Institutional and Insider Ownership
43.8% of KNOT Offshore Partners shares are owned by institutional investors. Comparatively, 64.1% of Hoegh LNG Partners shares are owned by institutional investors. Strong institutional ownership is an indication that hedge funds, large money managers and endowments believe a company is poised for long-term growth.
This is a summary of recent ratings and recommmendations for KNOT Offshore Partners and Hoegh LNG Partners, as reported by MarketBeat.
|Sell Ratings||Hold Ratings||Buy Ratings||Strong Buy Ratings||Rating Score|
|KNOT Offshore Partners||0||0||0||0||N/A|
|Hoegh LNG Partners||0||0||3||0||3.00|
Hoegh LNG Partners has a consensus target price of $21.50, suggesting a potential upside of 15.28%. Given Hoegh LNG Partners’ higher probable upside, analysts plainly believe Hoegh LNG Partners is more favorable than KNOT Offshore Partners.
KNOT Offshore Partners beats Hoegh LNG Partners on 8 of the 15 factors compared between the two stocks.
About KNOT Offshore Partners
KNOT Offshore Partners LP (KNOT Offshore Partners or the Partnership), owns, operates and acquires shuttle tankers under long-term charters. The Partnership’s vessels in its fleet are chartered to Statoil ASA (Statoil), Petrobras Transporte S.A. (Transpetro), Repsol Sinopec Brasil, S.A. (Repsol), Royal Dutch Shell plc, ExxonMobil, and Eni Trading and Shipping S.p.A. (ENI). As of March 17, 2017, the Company had a fleet of 12 shuttle tankers. Its shuttle tankers include Fortaleza Knutsen, Recife Knutsen, Bodil Knutsen and Dan Cisne. KNOT Offshore Partners GP LLC is the general partner of the Partnership. It is engaged in the loading, transportation and storage of the crude oil using the vessels in its fleet. It provides all of these services under time charters and bareboat charters. As of December 31, 2016, eight of its shuttle tankers were chartered under time charters and four of its shuttle tankers were chartered under bareboat charters.
About Hoegh LNG Partners
Hoegh LNG Partners LP owns, operates and acquires floating storage and regasification units (FSRUs), liquefied natural gas (LNG) carriers and other LNG infrastructure assets under long-term charters.
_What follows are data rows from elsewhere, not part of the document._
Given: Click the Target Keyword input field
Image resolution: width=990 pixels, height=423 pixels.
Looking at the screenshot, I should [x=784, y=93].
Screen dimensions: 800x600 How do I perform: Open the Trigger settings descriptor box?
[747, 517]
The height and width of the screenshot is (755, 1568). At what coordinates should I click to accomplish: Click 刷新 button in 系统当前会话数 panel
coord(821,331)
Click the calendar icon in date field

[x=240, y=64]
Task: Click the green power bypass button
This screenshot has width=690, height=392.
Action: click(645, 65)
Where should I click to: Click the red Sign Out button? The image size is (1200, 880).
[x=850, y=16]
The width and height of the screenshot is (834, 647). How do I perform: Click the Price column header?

The Company’s segments include Majority held FSRUs, Joint venture FSRUs and other. The Majority held FSRUs segment includes the direct financing lease related to the PT Perusahaan Gas Negara (Persero) Tbk (PGN) FSRU Lampung and the operating lease related to the Hoegh Gallant. The Joint venture FSRUs segment includes approximately two FSRUs, including the GDF Suez LNG Supply S.A. (GDF Suez) Neptune and the GDF Suez Cape Ann, which operate under long term time charters. The Company intends to acquire newbuilding FSRUs on long-term charters, rather than FSRUs based on retrofitted, first-generation LNG carriers. The PGN FSRU Lampung is located offshore in the Lampung province at the southeast coast of Sumatra, Indonesia.